Training Agents with Weakly Supervised Feedback from Large Language Models
This addresses the limitation of existing methods that require expert data or specific feedback, enabling broader application of LLM agents in complex tasks.
The paper tackles the problem of training LLM-based agents without expert trajectories or definitive environmental feedback by using weakly supervised signals from a critic LLM, resulting in agents that show consistent improvement and achieve performance comparable to GPT-4 on the API-bank dataset despite using smaller open-source models.

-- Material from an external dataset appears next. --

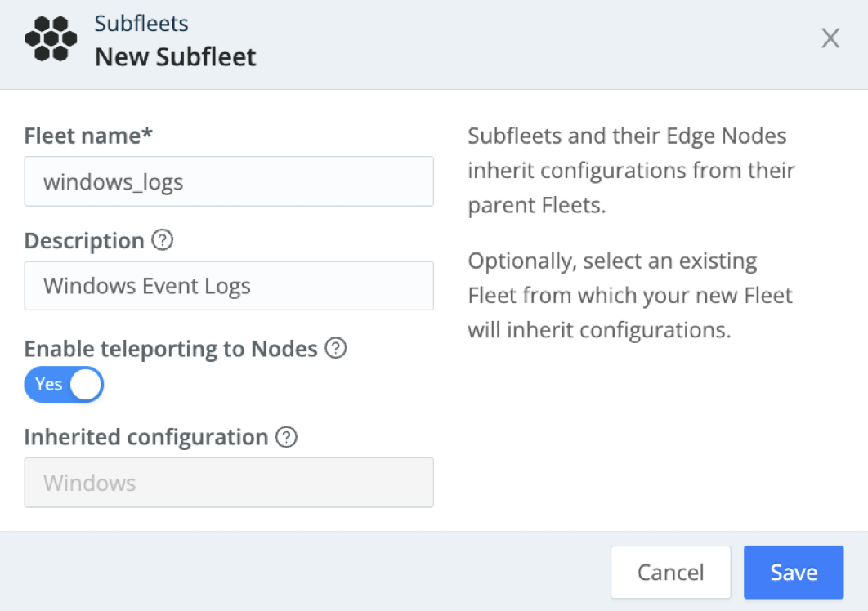Select the New Subfleet dialog title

Large Language Models (LLMs) offer a promising basis for creating agents that can tackle complex tasks through iterative environmental interaction. Existing methods either require these agents to mimic expert-provided trajectories or rely on definitive environmental feedback for reinforcement learning which limits their application to specific scenarios like gaming or code generation. This paper introduces a novel training method for LLM-based agents using weakly supervised signals from a critic LLM, bypassing the need for expert trajectories or definitive feedback. Our agents are trained in iterative manner, where they initially generate trajectories through environmental interaction. Subsequently, a critic LLM selects a subset of good trajectories, which are then used to update the agents, enabling them to generate improved trajectories in the next iteration. Extensive tests on the API-bank dataset show consistent improvement in our agents' capabilities and comparable performance to GPT-4, despite using open-source models with much fewer parameters.